_Problem_
From the first entry to the last, repeat them all exactly.

== Records for processing ==

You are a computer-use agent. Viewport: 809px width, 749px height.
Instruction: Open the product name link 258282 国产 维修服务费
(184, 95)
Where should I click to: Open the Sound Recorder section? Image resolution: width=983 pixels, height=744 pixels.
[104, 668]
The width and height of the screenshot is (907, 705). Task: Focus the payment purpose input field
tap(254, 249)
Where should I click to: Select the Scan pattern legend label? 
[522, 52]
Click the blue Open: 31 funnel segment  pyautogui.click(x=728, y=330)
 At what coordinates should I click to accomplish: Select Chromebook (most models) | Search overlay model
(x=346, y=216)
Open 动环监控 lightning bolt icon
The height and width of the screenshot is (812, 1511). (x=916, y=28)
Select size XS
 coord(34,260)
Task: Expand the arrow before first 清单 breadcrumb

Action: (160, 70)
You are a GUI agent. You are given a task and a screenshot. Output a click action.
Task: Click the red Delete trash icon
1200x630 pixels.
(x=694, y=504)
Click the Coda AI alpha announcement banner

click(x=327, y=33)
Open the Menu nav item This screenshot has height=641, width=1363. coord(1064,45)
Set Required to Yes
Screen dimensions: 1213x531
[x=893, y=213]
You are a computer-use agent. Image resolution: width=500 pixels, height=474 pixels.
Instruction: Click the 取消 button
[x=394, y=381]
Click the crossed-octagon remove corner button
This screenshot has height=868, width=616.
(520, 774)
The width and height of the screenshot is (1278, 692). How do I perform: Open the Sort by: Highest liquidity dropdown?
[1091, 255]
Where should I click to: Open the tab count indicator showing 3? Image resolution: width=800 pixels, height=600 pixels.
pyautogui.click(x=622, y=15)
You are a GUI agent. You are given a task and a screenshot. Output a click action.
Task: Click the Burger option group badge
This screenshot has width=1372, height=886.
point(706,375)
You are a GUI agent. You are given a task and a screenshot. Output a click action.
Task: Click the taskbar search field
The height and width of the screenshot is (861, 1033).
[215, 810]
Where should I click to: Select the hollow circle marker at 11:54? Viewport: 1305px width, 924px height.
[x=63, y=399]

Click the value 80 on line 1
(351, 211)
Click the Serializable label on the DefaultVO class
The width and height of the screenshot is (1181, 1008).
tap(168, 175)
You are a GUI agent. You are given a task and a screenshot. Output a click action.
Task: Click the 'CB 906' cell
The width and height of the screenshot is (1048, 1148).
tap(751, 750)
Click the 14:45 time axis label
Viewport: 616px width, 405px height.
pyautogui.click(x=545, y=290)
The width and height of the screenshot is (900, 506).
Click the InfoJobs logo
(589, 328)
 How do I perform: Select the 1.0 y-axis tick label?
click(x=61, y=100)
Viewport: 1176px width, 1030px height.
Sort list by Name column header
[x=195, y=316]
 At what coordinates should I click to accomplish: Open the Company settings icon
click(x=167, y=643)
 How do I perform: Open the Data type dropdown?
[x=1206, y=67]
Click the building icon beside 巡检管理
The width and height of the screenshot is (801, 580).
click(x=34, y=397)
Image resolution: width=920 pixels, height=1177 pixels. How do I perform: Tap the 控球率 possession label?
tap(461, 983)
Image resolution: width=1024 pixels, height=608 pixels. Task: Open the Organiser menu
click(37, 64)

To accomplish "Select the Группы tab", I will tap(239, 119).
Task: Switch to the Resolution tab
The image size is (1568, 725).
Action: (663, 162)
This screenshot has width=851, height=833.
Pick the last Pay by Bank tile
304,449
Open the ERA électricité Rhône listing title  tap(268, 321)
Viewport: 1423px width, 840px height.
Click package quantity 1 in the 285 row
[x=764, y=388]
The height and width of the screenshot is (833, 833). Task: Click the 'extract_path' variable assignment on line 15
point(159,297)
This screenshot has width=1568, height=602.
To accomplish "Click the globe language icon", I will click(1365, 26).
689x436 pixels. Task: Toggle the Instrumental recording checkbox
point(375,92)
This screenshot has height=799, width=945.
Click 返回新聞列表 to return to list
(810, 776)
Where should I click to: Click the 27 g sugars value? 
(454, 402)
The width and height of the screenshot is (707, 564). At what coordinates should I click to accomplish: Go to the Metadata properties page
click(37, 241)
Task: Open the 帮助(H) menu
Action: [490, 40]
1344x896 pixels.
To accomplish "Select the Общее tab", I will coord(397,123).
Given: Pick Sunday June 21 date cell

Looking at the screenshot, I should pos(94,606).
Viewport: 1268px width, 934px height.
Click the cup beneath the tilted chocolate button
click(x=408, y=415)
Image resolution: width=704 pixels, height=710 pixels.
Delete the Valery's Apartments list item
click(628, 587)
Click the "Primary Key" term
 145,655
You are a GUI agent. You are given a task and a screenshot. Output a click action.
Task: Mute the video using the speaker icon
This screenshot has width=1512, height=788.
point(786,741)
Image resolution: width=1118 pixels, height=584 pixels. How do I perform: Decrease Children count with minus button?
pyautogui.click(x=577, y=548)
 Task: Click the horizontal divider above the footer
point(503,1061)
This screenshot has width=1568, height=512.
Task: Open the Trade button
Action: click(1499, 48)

===

_Task output_
You are a computer-use agent. Viewport: 809px width, 749px height.
Instruction: Open the product name link 258282 国产 维修服务费
(184, 95)
Where should I click to: Open the Sound Recorder section? Image resolution: width=983 pixels, height=744 pixels.
[104, 668]
The width and height of the screenshot is (907, 705). Task: Focus the payment purpose input field
tap(254, 249)
Where should I click to: Select the Scan pattern legend label? 
[522, 52]
Click the blue Open: 31 funnel segment  pyautogui.click(x=728, y=330)
 At what coordinates should I click to accomplish: Select Chromebook (most models) | Search overlay model
(x=346, y=216)
Open 动环监控 lightning bolt icon
The height and width of the screenshot is (812, 1511). (x=916, y=28)
Select size XS
 coord(34,260)
Task: Expand the arrow before first 清单 breadcrumb

Action: (160, 70)
You are a GUI agent. You are given a task and a screenshot. Output a click action.
Task: Click the red Delete trash icon
1200x630 pixels.
(x=694, y=504)
Click the Coda AI alpha announcement banner

click(x=327, y=33)
Open the Menu nav item This screenshot has height=641, width=1363. coord(1064,45)
Set Required to Yes
Screen dimensions: 1213x531
[x=893, y=213]
You are a computer-use agent. Image resolution: width=500 pixels, height=474 pixels.
Instruction: Click the 取消 button
[x=394, y=381]
Click the crossed-octagon remove corner button
This screenshot has height=868, width=616.
(520, 774)
The width and height of the screenshot is (1278, 692). How do I perform: Open the Sort by: Highest liquidity dropdown?
[1091, 255]
Where should I click to: Open the tab count indicator showing 3? Image resolution: width=800 pixels, height=600 pixels.
pyautogui.click(x=622, y=15)
You are a GUI agent. You are given a task and a screenshot. Output a click action.
Task: Click the Burger option group badge
This screenshot has width=1372, height=886.
point(706,375)
You are a GUI agent. You are given a task and a screenshot. Output a click action.
Task: Click the taskbar search field
The height and width of the screenshot is (861, 1033).
[215, 810]
Where should I click to: Select the hollow circle marker at 11:54? Viewport: 1305px width, 924px height.
[x=63, y=399]

Click the value 80 on line 1
(351, 211)
Click the Serializable label on the DefaultVO class
The width and height of the screenshot is (1181, 1008).
tap(168, 175)
You are a GUI agent. You are given a task and a screenshot. Output a click action.
Task: Click the 'CB 906' cell
The width and height of the screenshot is (1048, 1148).
tap(751, 750)
Click the 14:45 time axis label
Viewport: 616px width, 405px height.
pyautogui.click(x=545, y=290)
The width and height of the screenshot is (900, 506).
Click the InfoJobs logo
(589, 328)
 How do I perform: Select the 1.0 y-axis tick label?
click(x=61, y=100)
Viewport: 1176px width, 1030px height.
Sort list by Name column header
[x=195, y=316]
 At what coordinates should I click to accomplish: Open the Company settings icon
click(x=167, y=643)
 How do I perform: Open the Data type dropdown?
[x=1206, y=67]
Click the building icon beside 巡检管理
The width and height of the screenshot is (801, 580).
click(x=34, y=397)
Image resolution: width=920 pixels, height=1177 pixels. How do I perform: Tap the 控球率 possession label?
tap(461, 983)
Image resolution: width=1024 pixels, height=608 pixels. Task: Open the Organiser menu
click(37, 64)

To accomplish "Select the Группы tab", I will tap(239, 119).
Task: Switch to the Resolution tab
The image size is (1568, 725).
Action: (663, 162)
This screenshot has width=851, height=833.
Pick the last Pay by Bank tile
304,449
Open the ERA électricité Rhône listing title  tap(268, 321)
Viewport: 1423px width, 840px height.
Click package quantity 1 in the 285 row
[x=764, y=388]
The height and width of the screenshot is (833, 833). Task: Click the 'extract_path' variable assignment on line 15
point(159,297)
This screenshot has width=1568, height=602.
To accomplish "Click the globe language icon", I will click(1365, 26).
689x436 pixels. Task: Toggle the Instrumental recording checkbox
point(375,92)
This screenshot has height=799, width=945.
Click 返回新聞列表 to return to list
(810, 776)
Where should I click to: Click the 27 g sugars value? 
(454, 402)
The width and height of the screenshot is (707, 564). At what coordinates should I click to accomplish: Go to the Metadata properties page
click(37, 241)
Task: Open the 帮助(H) menu
Action: [490, 40]
1344x896 pixels.
To accomplish "Select the Общее tab", I will coord(397,123).
Given: Pick Sunday June 21 date cell

Looking at the screenshot, I should pos(94,606).
Viewport: 1268px width, 934px height.
Click the cup beneath the tilted chocolate button
click(x=408, y=415)
Image resolution: width=704 pixels, height=710 pixels.
Delete the Valery's Apartments list item
click(628, 587)
Click the "Primary Key" term
 145,655
You are a GUI agent. You are given a task and a screenshot. Output a click action.
Task: Mute the video using the speaker icon
This screenshot has width=1512, height=788.
point(786,741)
Image resolution: width=1118 pixels, height=584 pixels. How do I perform: Decrease Children count with minus button?
pyautogui.click(x=577, y=548)
 Task: Click the horizontal divider above the footer
point(503,1061)
This screenshot has width=1568, height=512.
Task: Open the Trade button
Action: click(1499, 48)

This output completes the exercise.